(TASKS TO COMPLETE)
- A) In the Ruby search-results excerpt below, list every "titleNoFormatting" value that appears in the printed results.
- B) Resume the Ruby search-results excerpt below, picking up after its final sentence.

(SOURCE EXTRACT)
Wow, that's a huge chunk of Javascript. Clearly this is a Javascript callback to update the Search dialogue with the JSON Hash containing the results Array. To make this giant Javascript String useful we will have to write another method to strip off the callback method and parse the JSON Hash.
require 'json'
module SophSec
def SophSec.ajax_search(options={})
hash = JSON.parse(SophSec.get_ajax_search(options).scan(/\{.*\}/).first)
if (hash.kind_of?(Hash) && hash['results'])
return hash['results']
end
return []
end
end
The SophSec.ajax_search method will extract the first JSON Hash it
recognizes from SophSec.get_ajax_search and parse it using Ruby's
JSON.parse
method. Well test out SophSec.ajax_search in irb using the Ruby
pp
method to pretty print the Array of Search results.
irb(main):014:0> require 'pp'
irb(main):015:0> pp SophSec.ajax_search(:q => 'ruby', :rsz => 'small')
[{"GsearchResultClass"=>"GwebSearch",
"title"=>"<b>Ruby</b> Programming Language",
"url"=>"http://www.ruby-lang.org/",
"cacheUrl"=>
"http://www.google.com/search?q=cache:U0idxbaGKSwJ:www.ruby-lang.org",
"content"=>
"A dynamic, interpreted, open source programming language with a focus on simplicity \
and productivity. Site includes news, downloads, documentation, <b>...</b>",
"visibleUrl"=>"www.ruby-lang.org",
"titleNoFormatting"=>"Ruby Programming Language",
"unescapedUrl"=>"http://www.ruby-lang.org/"},
{"GsearchResultClass"=>"GwebSearch",
"title"=>
"<b>Ruby</b> (programming language) - Wikipedia, the free encyclopedia",
"url"=>"http://en.wikipedia.org/wiki/Ruby_programming_language",
"cacheUrl"=>
"http://www.google.com/search?q=cache:ctgTVVq1VwEJ:en.wikipedia.org",
"content"=>"Growing article, with links to many related topics. [Wikipedia]",
"visibleUrl"=>"en.wikipedia.org",
"titleNoFormatting"=>
"Ruby (programming language) - Wikipedia, the free encyclopedia",
"unescapedUrl"=>"http://en.wikipedia.org/wiki/Ruby_programming_language"},
{"GsearchResultClass"=>"GwebSearch",
"title"=>"<b>Ruby</b> - Wikipedia, the free encyclopedia",
"url"=>"http://en.wikipedia.org/wiki/Rubies",
"cacheUrl"=>
"http://www.google.com/search?q=cache:gtP3_-Y-jd0J:en.wikipedia.org",
"content"=>
"<b>Ruby</b> is a pink to blood red gemstone, a variety of the mineral \
corundum (aluminium oxide). The common red color is caused mainly by the element \
chromium. <b>...</b>",
"visibleUrl"=>"en.wikipedia.org",
"titleNoFormatting"=>"Ruby - Wikipedia, the free encyclopedia",
"unescapedUrl"=>"http://en.wikipedia.org/wiki/Rubies"},
{"GsearchResultClass"=>"GwebSearch",
"title"=>"<b>Ruby</b> on Rails",
"url"=>"http://www.rubyonrails.org/",
"cacheUrl"=>
"http://www.google.com/search?q=cache:kEJNFfIPffoJ:www.rubyonrails.org",
"content"=>
"RoR home; full stack, Web application framework optimized for sustainable \
programming productivity, allows writing sound code by favoring convention over \
<b>...</b>",
"visibleUrl"=>"www.rubyonrails.org",
"titleNoFormatting"=>"Ruby on Rails",
"unescapedUrl"=>"http://www.rubyonrails.org/"}]
=> nil
Awesome, SophSec.ajax_search returns a native Array of Search Results,
ripe for the data-mining.

(EXCERPTED RECORDS)
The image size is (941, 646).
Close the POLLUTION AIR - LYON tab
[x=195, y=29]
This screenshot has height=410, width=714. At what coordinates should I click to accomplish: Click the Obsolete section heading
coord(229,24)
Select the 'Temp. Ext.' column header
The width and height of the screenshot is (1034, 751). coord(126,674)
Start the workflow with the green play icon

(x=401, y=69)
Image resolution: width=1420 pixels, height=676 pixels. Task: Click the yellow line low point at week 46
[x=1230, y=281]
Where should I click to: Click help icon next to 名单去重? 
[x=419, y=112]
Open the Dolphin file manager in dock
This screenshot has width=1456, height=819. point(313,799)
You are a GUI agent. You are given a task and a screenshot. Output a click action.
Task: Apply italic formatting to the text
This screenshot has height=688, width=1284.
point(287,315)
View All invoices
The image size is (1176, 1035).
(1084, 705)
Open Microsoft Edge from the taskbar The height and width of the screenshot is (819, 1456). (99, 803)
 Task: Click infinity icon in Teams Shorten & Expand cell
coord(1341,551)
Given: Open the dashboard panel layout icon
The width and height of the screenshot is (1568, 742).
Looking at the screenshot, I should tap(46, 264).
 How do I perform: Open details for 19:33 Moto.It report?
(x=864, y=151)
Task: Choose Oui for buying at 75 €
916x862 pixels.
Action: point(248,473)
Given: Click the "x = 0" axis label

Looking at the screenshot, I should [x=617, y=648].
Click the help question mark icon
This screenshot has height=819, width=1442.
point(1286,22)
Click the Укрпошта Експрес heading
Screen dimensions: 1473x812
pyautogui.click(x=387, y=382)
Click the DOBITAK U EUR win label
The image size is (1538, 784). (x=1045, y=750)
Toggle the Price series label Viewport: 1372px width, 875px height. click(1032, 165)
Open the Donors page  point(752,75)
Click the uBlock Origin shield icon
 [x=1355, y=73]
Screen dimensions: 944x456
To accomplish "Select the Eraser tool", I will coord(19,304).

(FINAL RESULTS)
- A)
Ruby Programming Language
Ruby (programming language) - Wikipedia, the free encyclopedia
Ruby - Wikipedia, the free encyclopedia
Ruby on Rails

- B)
Conclusion
As one can see it takes a surprisingly small amount of code to create a
non-Javascript interface to the Google AJAX Search API. The full source
code to the SophSec.get_ajax_search and SophSec.ajax_search
methods can be found
here.
An interesting side-note, while testing the SophSec.ajax_search method it
was discovered that the Search API does not perform query filtering against
bots or other interesting Search queries. This discovery indicates that the
Google AJAX Search API could be leveraged for automated web application
vulnerability finger-printing.